Sophie est infirmière. Elle travaillait en soins palliatifs en Alsace quand elle a vu, en 2006, une jeune femme mourir d’un cancer fulgurant après deux semaines d’hospitalisation. Pendant les sept derniers mois, la patiente avait tenté de traiter sa tumeur au cerveau avec des tisanes.
Le pire danger des dérives sectaires est la plus grande frayeur de tout soignant : la mort. Il y a 20 ans, Sophie a vu mourir une jeune femme atteinte d’un cancer au cerveau fulgurant. Âgée de 34 ans, la patiente avait dans un premier temps suivi des conseils recueillis dans des livres de naturopathie. Pendant sept mois, elle avait traité sa maladie à l’aide de tisanes et autres granulés homéopathiques. Finalement, elle avait été prise en charge à l’hôpital et commencé une chimiothérapie. Hélas, elle est morte deux semaines plus tard, en soins palliatifs, chez sa sœur.
Le pire conseil, au pire moment
“Un ostéopathe lui avait dit que la chimio allait la tuer.” Quand Alice apprend qu’elle a un cancer du cerveau, elle est paralysée par l’annonce. Elle a 34 ans, et elle se sent mourir. La peur, le déni, la colère… s’emparent d’elle. Comme tout patient après un terrible diagnostic. “Elle était persuadée que le naturel ça soignait plus que la chimie”, raconte l’infirmière. Alors, Alice achète des livres de naturopathie, consulte des homéopathes… Elle boit des tisanes, consomme régulièrement les granules disponibles en pharmacie.
La sœur d’Alice assiste impuissante à sa descente aux enfers. La jeune femme s’affaiblit, le cancer se renforce. Elle est jeune, ses cellules se multiplient à une vitesse fulgurante, la maladie prend le pas de la course contre la mort. Si le cancer est le lièvre, l’emprise sectaire est une tortue. Elle ne s’arrête pas avant la fin. “Quand elle s’est enfin tournée vers l’oncologie, ça faisait sept mois qu’elle était malade. Sa sœur m’a raconté comment elle avait essayé de se soigner seule, parce qu’elle avait peur de la chimiothérapie. Elle avait vraiment refusé tout traitement et elle s'était laissée embobiner. ”
A l’époque, Sophie travaille en soin palliatif. Elle s’occupe d’Alice qui a été recueillie chez sa sœur. La jeune femme est incapable de parler, n’a plus de cheveux. “Ça m'a beaucoup marqué, elle était tellement affaiblie...” Deux semaines plus tard, Alice est morte.
En première ligne
Vingt ans après, l’infirmière se désole encore pour cette jeune femme. Et fulmine. C’est la rage du soignant que l’on empêche de soigner. La colère de celle qui sait que le pronostic aurait été bien meilleur avec un traitement immédiat après le diagnostic. “Un cancer du cerveau… c’est fou. Je me demande comment on a pu lui dire que ça guérirait avec des tisanes”.
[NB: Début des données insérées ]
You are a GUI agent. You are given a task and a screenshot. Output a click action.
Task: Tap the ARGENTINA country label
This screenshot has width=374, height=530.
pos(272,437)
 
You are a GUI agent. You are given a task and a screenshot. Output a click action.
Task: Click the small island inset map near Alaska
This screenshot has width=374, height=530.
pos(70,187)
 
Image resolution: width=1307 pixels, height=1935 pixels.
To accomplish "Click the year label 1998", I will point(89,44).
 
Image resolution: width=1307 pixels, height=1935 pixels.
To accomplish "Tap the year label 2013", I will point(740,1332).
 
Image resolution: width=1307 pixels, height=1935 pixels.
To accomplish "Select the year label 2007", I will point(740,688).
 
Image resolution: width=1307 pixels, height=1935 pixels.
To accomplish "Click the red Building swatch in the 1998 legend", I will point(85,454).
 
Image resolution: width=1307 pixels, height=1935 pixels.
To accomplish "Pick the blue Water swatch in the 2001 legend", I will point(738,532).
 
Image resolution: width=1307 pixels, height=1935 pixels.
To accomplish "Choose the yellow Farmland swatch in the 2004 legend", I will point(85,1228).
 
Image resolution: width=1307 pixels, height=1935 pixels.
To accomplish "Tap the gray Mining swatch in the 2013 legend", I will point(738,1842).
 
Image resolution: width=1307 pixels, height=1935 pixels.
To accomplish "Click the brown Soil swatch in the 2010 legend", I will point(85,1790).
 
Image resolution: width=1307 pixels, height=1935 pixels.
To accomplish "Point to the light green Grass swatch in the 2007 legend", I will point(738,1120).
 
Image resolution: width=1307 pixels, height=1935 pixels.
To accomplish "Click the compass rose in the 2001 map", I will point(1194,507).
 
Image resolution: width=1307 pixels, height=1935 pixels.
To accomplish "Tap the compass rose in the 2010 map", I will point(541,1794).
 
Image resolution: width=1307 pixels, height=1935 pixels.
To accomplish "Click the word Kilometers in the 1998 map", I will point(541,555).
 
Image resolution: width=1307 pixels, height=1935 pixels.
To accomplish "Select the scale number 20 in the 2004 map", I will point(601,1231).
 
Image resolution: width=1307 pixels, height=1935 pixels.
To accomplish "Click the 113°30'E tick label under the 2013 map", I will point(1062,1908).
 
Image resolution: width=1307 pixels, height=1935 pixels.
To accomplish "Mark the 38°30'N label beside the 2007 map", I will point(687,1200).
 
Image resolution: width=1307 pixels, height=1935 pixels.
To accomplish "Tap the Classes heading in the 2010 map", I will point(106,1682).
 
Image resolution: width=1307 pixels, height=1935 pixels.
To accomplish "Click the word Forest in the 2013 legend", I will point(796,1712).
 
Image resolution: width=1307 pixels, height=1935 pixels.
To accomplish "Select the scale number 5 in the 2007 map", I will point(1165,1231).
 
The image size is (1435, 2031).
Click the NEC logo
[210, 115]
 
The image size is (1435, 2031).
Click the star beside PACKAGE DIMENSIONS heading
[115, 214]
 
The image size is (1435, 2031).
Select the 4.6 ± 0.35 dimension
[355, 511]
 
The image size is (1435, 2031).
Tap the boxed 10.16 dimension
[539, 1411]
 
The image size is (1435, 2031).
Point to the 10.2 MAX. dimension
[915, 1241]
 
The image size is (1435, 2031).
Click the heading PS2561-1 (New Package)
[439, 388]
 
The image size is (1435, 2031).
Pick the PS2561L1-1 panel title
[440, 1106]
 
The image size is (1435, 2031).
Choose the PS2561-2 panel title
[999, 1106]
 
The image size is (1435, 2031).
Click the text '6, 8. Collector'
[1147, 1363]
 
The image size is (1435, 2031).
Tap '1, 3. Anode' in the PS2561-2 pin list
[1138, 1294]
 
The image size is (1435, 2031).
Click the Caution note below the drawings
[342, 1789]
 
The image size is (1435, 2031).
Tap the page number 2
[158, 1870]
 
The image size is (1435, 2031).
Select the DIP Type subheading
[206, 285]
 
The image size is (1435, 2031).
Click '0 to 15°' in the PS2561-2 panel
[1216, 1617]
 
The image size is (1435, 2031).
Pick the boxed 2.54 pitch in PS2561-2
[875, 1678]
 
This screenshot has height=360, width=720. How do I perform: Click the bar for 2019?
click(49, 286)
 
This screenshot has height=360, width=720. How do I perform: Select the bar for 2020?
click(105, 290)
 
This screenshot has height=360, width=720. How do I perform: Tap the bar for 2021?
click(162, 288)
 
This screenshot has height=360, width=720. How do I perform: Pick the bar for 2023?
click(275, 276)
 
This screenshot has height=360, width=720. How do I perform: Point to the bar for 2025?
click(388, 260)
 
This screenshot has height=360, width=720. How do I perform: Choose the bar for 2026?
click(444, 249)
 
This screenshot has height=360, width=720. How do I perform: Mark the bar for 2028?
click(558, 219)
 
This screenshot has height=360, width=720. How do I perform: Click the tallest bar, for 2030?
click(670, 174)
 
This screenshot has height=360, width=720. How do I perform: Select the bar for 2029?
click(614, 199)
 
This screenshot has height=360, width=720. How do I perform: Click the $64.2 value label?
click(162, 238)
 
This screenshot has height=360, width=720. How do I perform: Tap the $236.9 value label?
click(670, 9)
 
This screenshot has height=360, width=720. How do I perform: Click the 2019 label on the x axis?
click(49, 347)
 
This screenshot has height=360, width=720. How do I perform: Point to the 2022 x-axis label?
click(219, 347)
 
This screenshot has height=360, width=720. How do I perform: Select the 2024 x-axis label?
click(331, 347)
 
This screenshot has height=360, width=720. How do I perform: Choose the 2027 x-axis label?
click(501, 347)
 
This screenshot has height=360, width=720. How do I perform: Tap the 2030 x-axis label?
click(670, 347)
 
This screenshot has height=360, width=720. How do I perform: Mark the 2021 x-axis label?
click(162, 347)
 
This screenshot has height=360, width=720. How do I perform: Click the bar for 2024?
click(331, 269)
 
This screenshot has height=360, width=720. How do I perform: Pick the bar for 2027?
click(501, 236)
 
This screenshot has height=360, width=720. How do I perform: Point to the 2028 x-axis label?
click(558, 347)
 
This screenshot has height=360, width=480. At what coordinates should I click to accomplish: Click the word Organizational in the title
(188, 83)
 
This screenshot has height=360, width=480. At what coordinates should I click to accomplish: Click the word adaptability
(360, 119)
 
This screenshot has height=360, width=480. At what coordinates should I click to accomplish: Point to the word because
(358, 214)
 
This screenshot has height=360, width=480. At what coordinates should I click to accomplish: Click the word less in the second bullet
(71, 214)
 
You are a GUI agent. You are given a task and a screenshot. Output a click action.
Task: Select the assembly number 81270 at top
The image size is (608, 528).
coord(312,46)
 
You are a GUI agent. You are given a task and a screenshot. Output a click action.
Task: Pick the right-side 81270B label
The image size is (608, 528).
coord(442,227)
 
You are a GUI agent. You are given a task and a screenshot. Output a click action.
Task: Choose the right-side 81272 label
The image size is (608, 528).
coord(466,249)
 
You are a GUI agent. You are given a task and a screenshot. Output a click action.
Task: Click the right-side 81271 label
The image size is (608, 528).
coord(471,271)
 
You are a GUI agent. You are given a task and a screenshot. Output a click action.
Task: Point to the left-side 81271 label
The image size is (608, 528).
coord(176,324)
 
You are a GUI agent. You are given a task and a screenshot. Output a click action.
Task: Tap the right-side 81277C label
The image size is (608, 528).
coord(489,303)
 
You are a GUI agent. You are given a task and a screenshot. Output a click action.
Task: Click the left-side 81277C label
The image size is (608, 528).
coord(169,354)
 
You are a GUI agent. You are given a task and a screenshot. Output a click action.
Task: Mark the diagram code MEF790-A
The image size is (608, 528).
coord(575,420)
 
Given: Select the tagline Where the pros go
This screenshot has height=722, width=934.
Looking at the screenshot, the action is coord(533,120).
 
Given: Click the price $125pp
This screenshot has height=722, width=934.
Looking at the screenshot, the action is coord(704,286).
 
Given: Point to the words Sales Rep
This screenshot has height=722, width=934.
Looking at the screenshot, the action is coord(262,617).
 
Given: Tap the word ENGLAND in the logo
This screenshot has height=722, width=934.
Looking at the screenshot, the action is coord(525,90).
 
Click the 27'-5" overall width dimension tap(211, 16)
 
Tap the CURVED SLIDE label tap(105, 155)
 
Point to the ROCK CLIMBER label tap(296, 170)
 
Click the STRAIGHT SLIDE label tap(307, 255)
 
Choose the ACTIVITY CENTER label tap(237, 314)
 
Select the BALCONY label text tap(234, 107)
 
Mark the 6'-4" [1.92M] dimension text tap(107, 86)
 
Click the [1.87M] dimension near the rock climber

Et quel genre de personne laisserait une jeune femme mourir pour vendre des infusions ? “Ça m'a profondément choqué. Faire de l’argent sur la mort des gens, sur la santé des gens… Je ne comprends pas que des pseudo-médecins puissent faire croire à d'autres qui peuvent les soigner avec des médecines alternatives, alors que je pense qu'ils savent que ça ne peut pas marcher.”
Ce drame a profondément marqué la carrière de Sophie. “On aurait pu la sauver”, martèle-t-elle encore. Et c’était en 2006, quand les réseaux sociaux ne s'étaient pas encore emparés de la médecine alternative. Aujourd’hui, en quelques clics, des charlatans vendent des morts lentes et douloureuses.
Et puis il y a eu les années Covid, qui ont marqué au fer rouge notre regard sur la santé. Désormais il y a les “médicophiles”, et les “médicophobes”. Même parmi les soignants, déplore Sophie : “J’ai des collègues qui ont été suspendus, qui ne voulaient pas se faire vacciner. Et puis il y a des infirmières qui sont parties pour aller exercer en libéral. Elles mettent qu’elles sont infirmières, ça crédibilise. Mais elles font de la naturopathie.”
Pourtant, Sophie se souvient de la peur dans les couloirs de l’hôpital il y a quatre ans. “Dans les Ehpad, les gens tombaient comme des mouches. On avait des PCR pour les soignants mais on avait peur de le faire aux autres parce que tout le monde tombait malade. Je ne comprends pas les soignants qui se méfient de tout ça. Quand on a vu l’impact du Covid, on ne peut pas dire non aux vaccins.”